• What needs to be done:
Copy the listing from the line holding "You are a computer-use" through the end of the listing, inclusive, changing "Cameras" to "Webcams" and leaving everything else as it is. Leave the pictures out of your answer.
-- Start of Records to process --
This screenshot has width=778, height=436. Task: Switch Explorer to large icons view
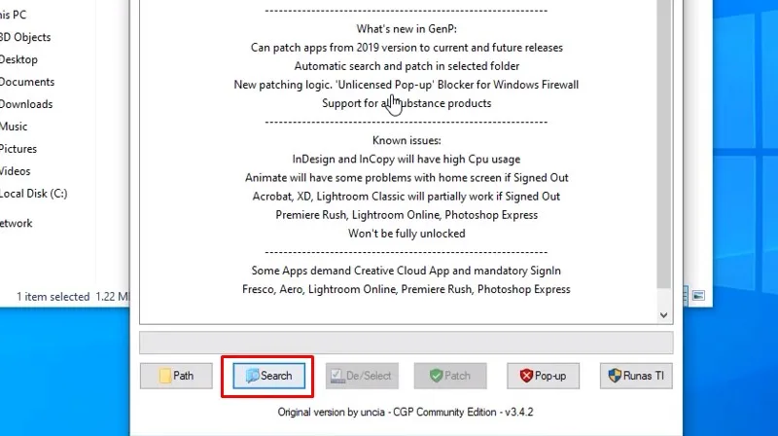tap(697, 295)
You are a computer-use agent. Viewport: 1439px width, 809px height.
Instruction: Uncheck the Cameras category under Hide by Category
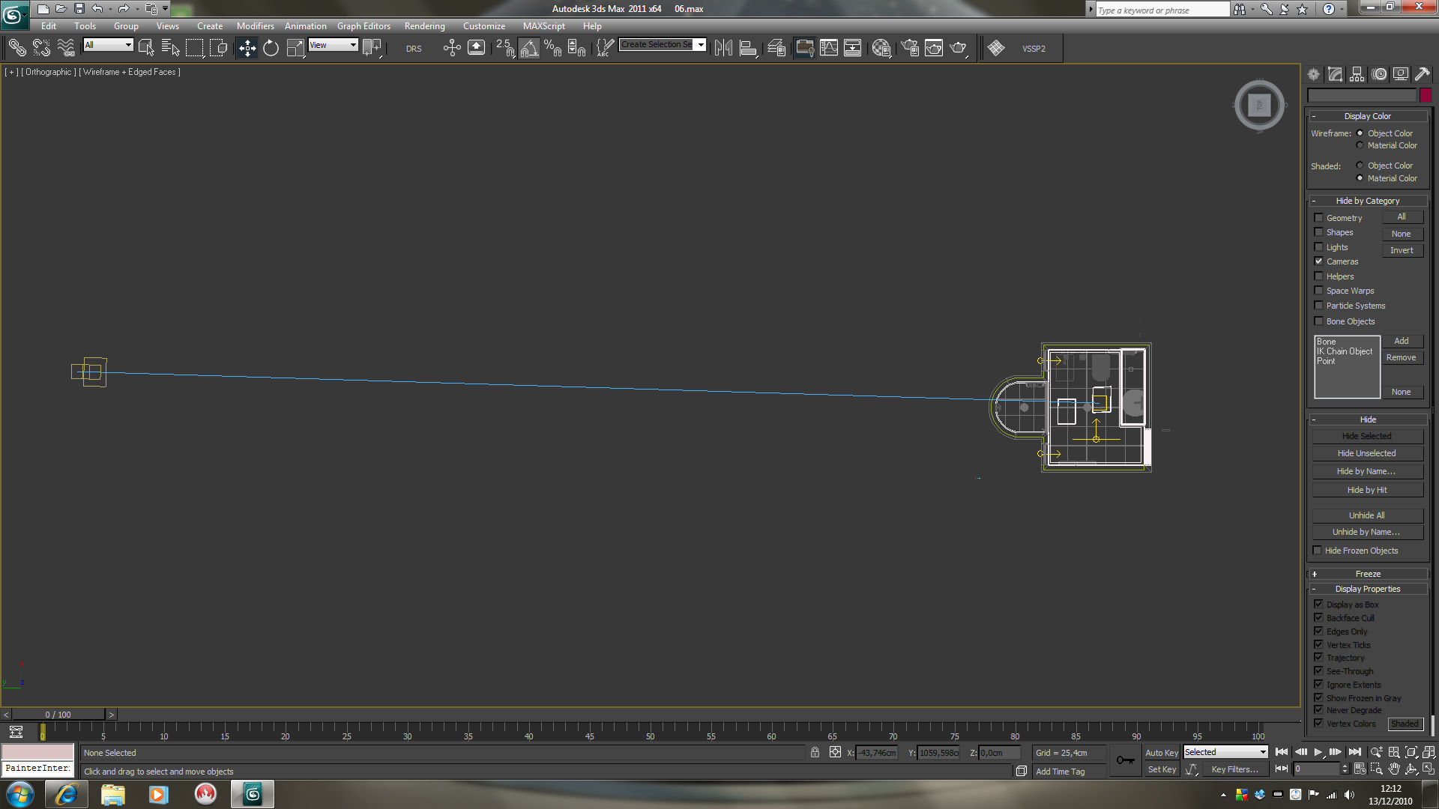[x=1319, y=261]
-- End of Records to process --
• The completed task:
You are a computer-use agent. Viewport: 1439px width, 809px height.
Instruction: Uncheck the Webcams category under Hide by Category
[x=1319, y=261]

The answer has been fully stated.